Firenze – Grande caldo,  emergenza. Una diade ormai inevitabile nel nostro Paese, dove, nonostante i ripetuti allrmi di citati, cittadini e associazioni, il problema del cambiamento cimatico non passa mai alla priorità alta dell’agenda politica. Eppure, gli effetti del caldo torrido sono prevedibili, dal momento che esempi storici ce ne sono, proprio sul suolo italiano, come ricorda Coldiretti in una nota, riportando alla memoria quanto accadde nel 2003, anno nero dell’agricoltura italiana con “oltre 2 miliardi di danni alle coltivazioni e la richiesta dello stato di calamità in agricoltura nel 60% delle province italiane”.

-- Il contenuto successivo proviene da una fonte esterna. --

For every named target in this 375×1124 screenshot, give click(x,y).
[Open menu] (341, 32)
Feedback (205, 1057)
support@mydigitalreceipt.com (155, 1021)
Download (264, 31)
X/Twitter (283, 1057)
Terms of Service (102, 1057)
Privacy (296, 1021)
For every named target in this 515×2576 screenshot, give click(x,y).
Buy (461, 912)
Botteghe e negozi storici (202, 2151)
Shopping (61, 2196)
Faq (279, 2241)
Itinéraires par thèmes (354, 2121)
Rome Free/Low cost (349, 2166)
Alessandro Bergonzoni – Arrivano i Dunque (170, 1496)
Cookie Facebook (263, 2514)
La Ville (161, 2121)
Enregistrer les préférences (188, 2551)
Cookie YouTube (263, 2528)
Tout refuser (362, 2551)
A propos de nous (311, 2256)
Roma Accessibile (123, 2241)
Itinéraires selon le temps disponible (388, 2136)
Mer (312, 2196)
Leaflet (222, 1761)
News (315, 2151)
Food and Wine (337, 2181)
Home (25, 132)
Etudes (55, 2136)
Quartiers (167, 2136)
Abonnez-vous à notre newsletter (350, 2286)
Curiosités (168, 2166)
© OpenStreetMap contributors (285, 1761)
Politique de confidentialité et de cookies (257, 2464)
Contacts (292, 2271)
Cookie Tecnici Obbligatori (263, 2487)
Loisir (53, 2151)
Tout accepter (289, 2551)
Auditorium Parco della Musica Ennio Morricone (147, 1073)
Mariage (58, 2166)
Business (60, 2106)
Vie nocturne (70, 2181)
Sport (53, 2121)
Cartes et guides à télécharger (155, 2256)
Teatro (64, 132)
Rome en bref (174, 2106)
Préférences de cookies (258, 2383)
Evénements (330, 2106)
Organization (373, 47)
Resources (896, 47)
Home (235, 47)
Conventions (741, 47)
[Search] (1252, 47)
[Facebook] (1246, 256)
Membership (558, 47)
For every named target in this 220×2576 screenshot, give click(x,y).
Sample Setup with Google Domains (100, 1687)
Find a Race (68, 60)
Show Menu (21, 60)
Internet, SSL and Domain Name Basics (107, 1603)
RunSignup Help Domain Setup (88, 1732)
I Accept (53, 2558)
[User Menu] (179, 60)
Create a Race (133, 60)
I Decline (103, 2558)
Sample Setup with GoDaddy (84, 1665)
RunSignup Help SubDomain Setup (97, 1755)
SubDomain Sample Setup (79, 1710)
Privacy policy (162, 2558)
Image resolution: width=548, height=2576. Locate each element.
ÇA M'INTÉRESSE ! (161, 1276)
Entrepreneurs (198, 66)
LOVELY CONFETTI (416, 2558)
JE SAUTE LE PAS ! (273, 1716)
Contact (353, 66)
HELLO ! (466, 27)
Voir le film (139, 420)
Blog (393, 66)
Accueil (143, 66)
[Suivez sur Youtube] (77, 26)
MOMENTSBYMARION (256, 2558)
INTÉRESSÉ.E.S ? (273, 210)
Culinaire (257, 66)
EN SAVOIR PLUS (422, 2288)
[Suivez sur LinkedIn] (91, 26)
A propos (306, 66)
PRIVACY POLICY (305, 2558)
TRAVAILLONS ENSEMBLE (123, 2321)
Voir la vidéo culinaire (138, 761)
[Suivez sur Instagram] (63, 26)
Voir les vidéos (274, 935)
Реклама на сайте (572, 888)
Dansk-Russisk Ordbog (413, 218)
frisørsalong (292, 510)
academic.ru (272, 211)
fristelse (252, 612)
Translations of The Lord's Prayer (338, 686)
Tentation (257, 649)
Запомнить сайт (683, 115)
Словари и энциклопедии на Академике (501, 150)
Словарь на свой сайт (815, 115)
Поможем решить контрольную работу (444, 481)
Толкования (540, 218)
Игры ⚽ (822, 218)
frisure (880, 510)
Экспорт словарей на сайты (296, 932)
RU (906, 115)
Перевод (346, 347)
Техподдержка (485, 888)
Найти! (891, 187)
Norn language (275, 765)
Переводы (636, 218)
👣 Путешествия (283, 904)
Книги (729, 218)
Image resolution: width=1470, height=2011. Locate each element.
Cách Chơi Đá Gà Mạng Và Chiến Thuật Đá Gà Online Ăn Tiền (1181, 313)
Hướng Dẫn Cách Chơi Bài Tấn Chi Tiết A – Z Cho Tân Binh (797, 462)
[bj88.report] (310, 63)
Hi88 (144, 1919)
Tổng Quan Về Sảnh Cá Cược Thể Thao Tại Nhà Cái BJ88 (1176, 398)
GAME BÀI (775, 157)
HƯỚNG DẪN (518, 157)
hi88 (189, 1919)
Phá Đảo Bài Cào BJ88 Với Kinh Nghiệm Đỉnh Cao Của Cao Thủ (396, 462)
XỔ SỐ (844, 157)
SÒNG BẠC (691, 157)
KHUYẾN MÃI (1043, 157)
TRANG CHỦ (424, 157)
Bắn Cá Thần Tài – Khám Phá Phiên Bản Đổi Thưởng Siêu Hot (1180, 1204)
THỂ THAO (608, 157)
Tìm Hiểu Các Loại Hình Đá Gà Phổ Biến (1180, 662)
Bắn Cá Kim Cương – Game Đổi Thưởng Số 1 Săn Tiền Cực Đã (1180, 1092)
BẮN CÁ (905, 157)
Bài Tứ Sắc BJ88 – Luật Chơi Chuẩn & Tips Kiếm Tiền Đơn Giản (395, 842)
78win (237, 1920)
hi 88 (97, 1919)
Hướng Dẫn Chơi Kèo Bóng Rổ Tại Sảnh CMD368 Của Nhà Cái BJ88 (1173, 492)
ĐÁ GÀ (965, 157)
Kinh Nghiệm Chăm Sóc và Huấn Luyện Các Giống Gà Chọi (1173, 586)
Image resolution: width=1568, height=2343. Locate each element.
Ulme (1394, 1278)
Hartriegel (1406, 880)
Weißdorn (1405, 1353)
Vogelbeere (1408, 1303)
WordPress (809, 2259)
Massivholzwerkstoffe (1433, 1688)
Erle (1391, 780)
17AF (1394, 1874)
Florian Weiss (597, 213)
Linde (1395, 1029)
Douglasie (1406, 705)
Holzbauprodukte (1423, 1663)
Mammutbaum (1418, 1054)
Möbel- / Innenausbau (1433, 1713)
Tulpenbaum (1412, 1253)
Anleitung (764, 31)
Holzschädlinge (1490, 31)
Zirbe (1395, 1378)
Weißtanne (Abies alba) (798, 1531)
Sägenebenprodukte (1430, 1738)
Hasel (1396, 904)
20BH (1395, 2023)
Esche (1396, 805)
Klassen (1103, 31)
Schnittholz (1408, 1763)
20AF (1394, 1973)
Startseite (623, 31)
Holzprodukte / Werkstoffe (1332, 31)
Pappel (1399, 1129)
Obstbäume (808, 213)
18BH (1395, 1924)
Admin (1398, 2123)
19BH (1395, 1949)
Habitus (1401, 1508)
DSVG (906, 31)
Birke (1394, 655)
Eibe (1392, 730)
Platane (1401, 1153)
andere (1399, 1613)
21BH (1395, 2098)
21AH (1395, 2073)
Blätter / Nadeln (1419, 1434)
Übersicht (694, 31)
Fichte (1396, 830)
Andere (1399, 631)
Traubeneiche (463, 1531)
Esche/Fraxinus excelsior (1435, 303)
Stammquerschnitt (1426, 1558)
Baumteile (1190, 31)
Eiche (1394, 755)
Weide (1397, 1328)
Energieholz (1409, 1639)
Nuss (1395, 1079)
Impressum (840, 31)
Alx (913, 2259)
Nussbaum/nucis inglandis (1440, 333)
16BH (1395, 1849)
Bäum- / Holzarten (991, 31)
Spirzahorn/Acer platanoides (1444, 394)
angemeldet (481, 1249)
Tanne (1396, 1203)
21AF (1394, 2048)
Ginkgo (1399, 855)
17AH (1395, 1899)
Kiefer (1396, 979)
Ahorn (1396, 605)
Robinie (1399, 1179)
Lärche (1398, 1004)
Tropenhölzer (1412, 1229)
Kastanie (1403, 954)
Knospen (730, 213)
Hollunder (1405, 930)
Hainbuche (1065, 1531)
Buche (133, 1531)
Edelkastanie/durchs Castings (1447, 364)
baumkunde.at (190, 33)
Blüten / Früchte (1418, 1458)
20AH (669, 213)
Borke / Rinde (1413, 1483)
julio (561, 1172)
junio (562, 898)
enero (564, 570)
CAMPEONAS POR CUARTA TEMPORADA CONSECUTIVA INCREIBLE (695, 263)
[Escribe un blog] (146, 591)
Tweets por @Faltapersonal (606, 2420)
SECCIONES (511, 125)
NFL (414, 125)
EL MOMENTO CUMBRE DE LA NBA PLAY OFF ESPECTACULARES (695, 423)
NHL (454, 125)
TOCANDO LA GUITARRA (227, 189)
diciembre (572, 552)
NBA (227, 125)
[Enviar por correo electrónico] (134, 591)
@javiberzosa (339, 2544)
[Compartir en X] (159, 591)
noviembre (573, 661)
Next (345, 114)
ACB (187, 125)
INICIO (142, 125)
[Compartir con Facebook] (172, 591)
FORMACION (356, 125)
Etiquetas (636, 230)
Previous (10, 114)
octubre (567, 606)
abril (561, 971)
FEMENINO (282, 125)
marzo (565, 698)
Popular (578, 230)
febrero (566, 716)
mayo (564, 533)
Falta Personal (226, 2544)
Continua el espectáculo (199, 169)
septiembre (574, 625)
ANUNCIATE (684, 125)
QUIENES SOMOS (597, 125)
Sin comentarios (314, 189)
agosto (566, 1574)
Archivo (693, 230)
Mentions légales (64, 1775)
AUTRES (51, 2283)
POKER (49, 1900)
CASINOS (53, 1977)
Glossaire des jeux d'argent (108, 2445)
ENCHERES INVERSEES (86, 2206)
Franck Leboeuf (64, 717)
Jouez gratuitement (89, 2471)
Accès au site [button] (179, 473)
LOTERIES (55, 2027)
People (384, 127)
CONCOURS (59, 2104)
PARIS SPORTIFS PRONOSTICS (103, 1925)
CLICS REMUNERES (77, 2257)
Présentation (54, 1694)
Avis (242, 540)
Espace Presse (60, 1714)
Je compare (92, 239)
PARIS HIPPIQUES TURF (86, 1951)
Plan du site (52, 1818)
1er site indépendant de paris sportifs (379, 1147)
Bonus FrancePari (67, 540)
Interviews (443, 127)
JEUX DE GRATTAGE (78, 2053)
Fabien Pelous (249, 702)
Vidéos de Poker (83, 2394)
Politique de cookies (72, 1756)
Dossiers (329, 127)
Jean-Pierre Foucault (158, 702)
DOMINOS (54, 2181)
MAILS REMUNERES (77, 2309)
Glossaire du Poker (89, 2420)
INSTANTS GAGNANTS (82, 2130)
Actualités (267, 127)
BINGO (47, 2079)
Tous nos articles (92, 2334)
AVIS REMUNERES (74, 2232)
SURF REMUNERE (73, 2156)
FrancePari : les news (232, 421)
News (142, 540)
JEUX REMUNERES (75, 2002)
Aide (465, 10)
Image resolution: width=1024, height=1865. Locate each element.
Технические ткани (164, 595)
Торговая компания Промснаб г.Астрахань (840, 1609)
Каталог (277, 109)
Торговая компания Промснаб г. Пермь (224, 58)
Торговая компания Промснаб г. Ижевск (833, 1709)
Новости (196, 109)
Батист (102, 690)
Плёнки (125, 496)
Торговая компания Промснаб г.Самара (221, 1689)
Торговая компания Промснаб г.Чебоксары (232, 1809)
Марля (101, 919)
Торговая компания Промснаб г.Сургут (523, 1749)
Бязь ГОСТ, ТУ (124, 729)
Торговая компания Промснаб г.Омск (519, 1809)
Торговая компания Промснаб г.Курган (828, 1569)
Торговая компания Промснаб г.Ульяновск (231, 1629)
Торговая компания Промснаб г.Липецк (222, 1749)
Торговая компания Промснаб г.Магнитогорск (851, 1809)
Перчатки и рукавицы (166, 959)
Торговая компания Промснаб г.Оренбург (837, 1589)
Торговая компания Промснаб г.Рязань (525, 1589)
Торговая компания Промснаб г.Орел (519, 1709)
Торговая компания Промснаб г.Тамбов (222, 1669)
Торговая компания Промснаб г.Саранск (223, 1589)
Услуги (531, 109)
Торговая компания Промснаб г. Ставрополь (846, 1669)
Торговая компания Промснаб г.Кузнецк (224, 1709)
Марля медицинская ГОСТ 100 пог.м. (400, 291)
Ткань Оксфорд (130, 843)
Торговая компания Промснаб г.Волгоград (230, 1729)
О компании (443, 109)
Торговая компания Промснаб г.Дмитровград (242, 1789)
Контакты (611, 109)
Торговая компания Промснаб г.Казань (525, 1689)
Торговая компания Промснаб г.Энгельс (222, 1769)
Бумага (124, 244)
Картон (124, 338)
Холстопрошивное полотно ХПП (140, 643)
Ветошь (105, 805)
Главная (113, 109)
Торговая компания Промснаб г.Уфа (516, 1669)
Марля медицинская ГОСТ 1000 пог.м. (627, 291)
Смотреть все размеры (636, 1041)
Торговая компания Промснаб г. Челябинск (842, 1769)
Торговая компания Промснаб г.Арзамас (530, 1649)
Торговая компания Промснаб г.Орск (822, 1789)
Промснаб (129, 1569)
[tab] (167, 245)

Allarme caldo dunque in questi giorni a cavallo fra fine giugno e inizi luglio 2019, dalle città alla e campagne, dove gli agricoltori sono costretti a ricorrere all’irrigazione di soccorso per salvare le coltivazioni in sofferenza. Fra queste, ortaggi e mais, soia e pomodoro. “Con le temperature superiori ai 35 gradi anche le piante – sottolinea la Coldiretti – sono a rischio colpi di calore che compromettono la crescita dei frutti negli alberi, bruciano gli ortaggi e danneggiano i cereali. Al momento – continua la Coldiretti – le riserve di acqua sono garantite grazie alle precipitazioni del mese di maggio che hanno in parte ripristinato le scorte dopo un inizio anno molto siccitoso come dimostrano i grandi laghi che hanno un grado di riempimento pari al 78% in quello di Como al 92%, il Maggiore e fino al 96% per il Garda. Soffrono – conclude la Coldiretti – anche gli animali ai quali va assicurato il necessario benessere con una adeguata diponibilità di acqua e una difesa dalle alte temperature con ambienti rinfrescati”.